Беседы, которые вел с ним Жерар Коньо, довольно поздно вошедший в круг того, кого называли «Димитри», одновременно удивляют и раздражают. Потому, что если в них и присутствует любитель парадоксов, прирожденный диссидент, то присутствует не полностью, утягиваемый в сторону формализма, в котором Жерар Коньо – эксперт, но который Димитриевич в действительности ненавидел. Итак, босой молодой серб прибыл на Запад, который идеализировала группка его приятелей-читателей, мечтателей и отрицателей коммунизма – позже они будет проводить свои собрания в кафе Коларак каждый раз, когда Владимир возвращался в Белград. Он быстро увидит, что Запад свободы не смог выделить противоядия материализму, который он носит в своем чреве, как плод прелюбодеяния. Как и Кундера, он думает, что Запад отверг Запад, и что лишь Восток, включая Россию, остался еще аутентичным, еще знающим то, что Дюмезиль называл «бесполезной войной», то есть войной, которую объявляют без всякой надежды на победу.
Отсюда – позиция парии, которую Димитриевич часто занимал во франкоязычном мире, позиция, доведенная до крайности в период гражданских войн в бывшей Югославии. С радостью принимая роль козла отпущения, испытывая отвращение к «единой мысли», так называемой мысли универсальной, он противопоставлял ей «единого», в смысле полноценного, человека: того, кто соединяет вещи вопреки всем законам, того, кто избегает притяжения общепринятого мнения, того, кто не видит заранее будущего («мы, сербы, ненавидим утопию», - говорил он). Это мог быть поляк Виткевич, которого он издавал на протяжении всей своей карьеры, или серб Чосич, автор последних в Европе эпических романов, завещавший Димитриевичу свои рукописи и небольшое состояние, прежде чем покончить жизнь самоубийством. Это мог быть и социолог-сатирик Александр Зиновьев, чьи бесконечные разговоры, давшие «Зияющие высоты», напоминают беседы настоящего Димитриевича в Café des Banques, неподалеку от его женевского книжного магазина. Димитриевич в этих «Беседах» мельком упоминает Кориолана Шекспира: суровый и упрямый римский патриций с трудом подчиняется воле черни; ради того, чтобы остаться верным самому себе, он дважды предает Рим, а затем и вольсков. Вот – alter ego лозаннского беженца, благословлявшего изгнание не в смысле места (место он не любил), а в смысле экзистенциальной ситуации.
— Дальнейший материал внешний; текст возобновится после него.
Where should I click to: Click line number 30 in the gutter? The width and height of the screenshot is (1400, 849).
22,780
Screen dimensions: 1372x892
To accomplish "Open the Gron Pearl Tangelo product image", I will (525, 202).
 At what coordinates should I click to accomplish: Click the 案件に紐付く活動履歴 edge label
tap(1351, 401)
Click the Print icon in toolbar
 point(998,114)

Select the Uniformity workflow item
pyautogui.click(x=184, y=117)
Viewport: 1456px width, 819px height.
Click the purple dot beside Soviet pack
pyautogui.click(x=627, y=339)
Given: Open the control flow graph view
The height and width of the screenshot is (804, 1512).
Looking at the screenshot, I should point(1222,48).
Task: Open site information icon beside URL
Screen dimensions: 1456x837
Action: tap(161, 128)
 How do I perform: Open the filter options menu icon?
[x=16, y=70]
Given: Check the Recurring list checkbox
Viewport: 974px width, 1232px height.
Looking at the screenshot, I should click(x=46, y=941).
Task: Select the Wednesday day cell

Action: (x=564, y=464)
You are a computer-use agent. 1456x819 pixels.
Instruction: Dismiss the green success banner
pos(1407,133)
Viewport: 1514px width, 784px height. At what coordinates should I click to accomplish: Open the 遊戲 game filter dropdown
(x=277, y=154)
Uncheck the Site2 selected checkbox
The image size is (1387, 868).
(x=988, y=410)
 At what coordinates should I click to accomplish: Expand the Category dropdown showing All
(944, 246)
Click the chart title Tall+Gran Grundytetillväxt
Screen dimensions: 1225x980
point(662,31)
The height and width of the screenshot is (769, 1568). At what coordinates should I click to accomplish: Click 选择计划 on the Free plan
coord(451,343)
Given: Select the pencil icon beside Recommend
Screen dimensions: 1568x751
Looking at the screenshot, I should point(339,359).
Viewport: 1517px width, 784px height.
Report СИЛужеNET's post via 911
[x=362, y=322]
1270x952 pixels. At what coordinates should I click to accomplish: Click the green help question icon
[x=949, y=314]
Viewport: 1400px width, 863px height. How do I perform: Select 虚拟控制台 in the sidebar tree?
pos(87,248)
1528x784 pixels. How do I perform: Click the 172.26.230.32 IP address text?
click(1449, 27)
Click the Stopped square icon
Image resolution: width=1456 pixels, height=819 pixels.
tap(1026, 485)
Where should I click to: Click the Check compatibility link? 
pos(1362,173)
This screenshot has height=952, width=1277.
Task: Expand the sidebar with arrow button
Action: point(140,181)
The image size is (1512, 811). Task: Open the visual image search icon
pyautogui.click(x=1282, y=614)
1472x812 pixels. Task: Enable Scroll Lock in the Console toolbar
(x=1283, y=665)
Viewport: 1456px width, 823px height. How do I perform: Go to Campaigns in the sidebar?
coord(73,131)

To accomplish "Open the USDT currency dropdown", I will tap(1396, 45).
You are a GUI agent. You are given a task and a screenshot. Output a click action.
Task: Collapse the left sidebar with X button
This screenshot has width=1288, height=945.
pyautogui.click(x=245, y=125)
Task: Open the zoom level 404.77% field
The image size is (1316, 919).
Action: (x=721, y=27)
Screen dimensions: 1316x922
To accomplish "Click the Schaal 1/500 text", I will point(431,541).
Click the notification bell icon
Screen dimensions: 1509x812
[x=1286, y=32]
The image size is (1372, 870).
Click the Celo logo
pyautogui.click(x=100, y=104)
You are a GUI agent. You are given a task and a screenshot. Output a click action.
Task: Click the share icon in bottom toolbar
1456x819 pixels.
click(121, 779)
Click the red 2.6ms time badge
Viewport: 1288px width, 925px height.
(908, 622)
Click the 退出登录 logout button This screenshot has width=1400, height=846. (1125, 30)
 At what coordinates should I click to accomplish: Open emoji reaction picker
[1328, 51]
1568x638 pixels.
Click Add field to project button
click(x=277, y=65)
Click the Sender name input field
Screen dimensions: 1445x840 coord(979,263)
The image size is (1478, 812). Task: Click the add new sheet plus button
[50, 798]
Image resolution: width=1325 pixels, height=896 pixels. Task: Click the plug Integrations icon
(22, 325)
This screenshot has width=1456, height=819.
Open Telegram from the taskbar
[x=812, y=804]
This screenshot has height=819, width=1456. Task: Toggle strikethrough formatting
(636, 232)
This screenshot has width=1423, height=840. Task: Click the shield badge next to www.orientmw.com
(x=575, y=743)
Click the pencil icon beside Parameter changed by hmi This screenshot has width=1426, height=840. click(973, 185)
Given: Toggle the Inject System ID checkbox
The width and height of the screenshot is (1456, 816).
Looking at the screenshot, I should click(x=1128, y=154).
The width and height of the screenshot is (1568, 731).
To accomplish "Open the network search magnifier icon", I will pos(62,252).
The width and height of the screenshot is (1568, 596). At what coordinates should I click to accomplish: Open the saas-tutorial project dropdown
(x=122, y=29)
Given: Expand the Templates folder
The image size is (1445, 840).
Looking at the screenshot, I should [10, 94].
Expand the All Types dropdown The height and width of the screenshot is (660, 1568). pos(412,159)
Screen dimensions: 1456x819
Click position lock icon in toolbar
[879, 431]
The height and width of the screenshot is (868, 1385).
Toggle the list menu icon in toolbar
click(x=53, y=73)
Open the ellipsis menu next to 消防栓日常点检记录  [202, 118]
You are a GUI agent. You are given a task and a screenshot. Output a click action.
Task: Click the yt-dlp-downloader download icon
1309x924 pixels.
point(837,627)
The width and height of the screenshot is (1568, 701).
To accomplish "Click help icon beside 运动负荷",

Возможно, этот большой издатель, страдавший издательской булимией, публиковал слишком много. Вышедшая книга сама по себе переставала его интересовать, в маркетинге он силен не был. Оставалось «полученное письмо», полученное этим гениальным читателем каждого понравившегося ему текста, который он и нас заставлял (и заставляет) любить. Что же касается разбора текста, умения, как говорили русские формалисты Эйхенбаум и Шкловский, а позже французские – опозорившиеся – структуралисты, «выяснить, как сделана «Шинель» Гоголя», то это его не интересовало. Он хотел лишь короткого замыкания между душами.
Как только цивилизация становится великой, говорил он, она замыкается, становится универсалистской, претендует на обладание ключами ко всему и навязывает эти ключи остальному миру. Так поступала Франция Жида или Валери в благословенный период между двумя войнами, но и ее Димитриевич принимал лишь наполовину, поскольку мир Жида, без греха и покаяния, лишенный тонкостей, не был миром Блуа или Клоделя. В Хальдасе, своем брате в поэзии, он любил писателя, который остается в своем яйце, зародышем себя самого. В Волкове, странным образом отсутствующем в «Беседах», еще одном своем близнеце, он любил мир как перекресток разных зародышевых состояний, мир русской эмиграции, изборожденный секретными агентами. Подозрительный мир Каира в «Александрийском квартете» Даррелла.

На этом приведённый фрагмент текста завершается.